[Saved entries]
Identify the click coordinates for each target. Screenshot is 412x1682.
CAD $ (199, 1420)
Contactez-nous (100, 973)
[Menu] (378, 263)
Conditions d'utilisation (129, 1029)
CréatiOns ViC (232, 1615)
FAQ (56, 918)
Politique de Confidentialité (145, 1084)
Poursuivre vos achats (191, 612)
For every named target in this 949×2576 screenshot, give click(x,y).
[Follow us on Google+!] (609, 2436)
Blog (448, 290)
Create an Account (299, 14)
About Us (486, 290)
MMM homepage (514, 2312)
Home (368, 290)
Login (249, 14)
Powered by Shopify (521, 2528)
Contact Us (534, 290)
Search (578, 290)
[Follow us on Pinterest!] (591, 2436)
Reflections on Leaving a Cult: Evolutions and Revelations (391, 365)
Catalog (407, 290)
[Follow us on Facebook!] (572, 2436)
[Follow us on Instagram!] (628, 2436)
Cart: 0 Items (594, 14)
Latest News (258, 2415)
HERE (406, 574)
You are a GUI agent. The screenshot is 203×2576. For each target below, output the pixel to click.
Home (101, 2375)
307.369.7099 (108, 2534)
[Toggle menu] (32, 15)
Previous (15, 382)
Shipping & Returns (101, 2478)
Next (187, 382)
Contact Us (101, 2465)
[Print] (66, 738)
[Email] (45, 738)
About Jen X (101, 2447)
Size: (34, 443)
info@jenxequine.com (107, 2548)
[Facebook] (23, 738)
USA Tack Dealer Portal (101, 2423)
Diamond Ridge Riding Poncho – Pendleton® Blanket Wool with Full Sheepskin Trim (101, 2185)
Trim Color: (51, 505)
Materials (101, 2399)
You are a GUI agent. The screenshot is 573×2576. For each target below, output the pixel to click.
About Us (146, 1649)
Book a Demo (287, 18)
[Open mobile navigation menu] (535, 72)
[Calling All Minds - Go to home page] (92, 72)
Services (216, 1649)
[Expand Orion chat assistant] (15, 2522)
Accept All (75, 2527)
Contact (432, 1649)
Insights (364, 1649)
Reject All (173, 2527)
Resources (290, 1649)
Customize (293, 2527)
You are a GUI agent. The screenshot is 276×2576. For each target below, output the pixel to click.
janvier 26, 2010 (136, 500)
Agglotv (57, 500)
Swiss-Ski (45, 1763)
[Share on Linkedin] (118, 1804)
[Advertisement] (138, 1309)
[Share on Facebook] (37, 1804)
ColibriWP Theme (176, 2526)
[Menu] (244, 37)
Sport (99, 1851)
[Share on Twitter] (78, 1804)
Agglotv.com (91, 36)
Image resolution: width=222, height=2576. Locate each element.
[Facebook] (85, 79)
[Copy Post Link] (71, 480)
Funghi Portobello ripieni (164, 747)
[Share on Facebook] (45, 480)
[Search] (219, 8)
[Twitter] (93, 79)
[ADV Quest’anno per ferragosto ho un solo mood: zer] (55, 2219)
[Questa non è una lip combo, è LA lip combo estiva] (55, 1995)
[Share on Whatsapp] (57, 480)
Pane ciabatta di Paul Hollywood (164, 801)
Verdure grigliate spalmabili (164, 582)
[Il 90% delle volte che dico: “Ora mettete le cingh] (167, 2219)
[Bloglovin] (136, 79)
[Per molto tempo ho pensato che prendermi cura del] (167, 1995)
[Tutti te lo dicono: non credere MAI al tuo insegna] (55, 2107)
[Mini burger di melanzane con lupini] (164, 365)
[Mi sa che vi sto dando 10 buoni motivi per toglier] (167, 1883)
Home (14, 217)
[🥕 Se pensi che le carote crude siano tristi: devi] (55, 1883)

**TASK DETAILS**
Give back precisely the lines above that start at the line containing "You are a GUI agent. The screenshot is 203×2576." and end at the line containing "[Open mobile navigation menu] (535, 72)", inclusive. No other lines belong in the output.

**YOUR SOLUTION**
You are a GUI agent. The screenshot is 203×2576. For each target below, output the pixel to click.
Home (101, 2375)
307.369.7099 (108, 2534)
[Toggle menu] (32, 15)
Previous (15, 382)
Shipping & Returns (101, 2478)
Next (187, 382)
Contact Us (101, 2465)
[Print] (66, 738)
[Email] (45, 738)
About Jen X (101, 2447)
Size: (34, 443)
info@jenxequine.com (107, 2548)
[Facebook] (23, 738)
USA Tack Dealer Portal (101, 2423)
Diamond Ridge Riding Poncho – Pendleton® Blanket Wool with Full Sheepskin Trim (101, 2185)
Trim Color: (51, 505)
Materials (101, 2399)
You are a GUI agent. The screenshot is 573×2576. For each target below, output the pixel to click.
About Us (146, 1649)
Book a Demo (287, 18)
[Open mobile navigation menu] (535, 72)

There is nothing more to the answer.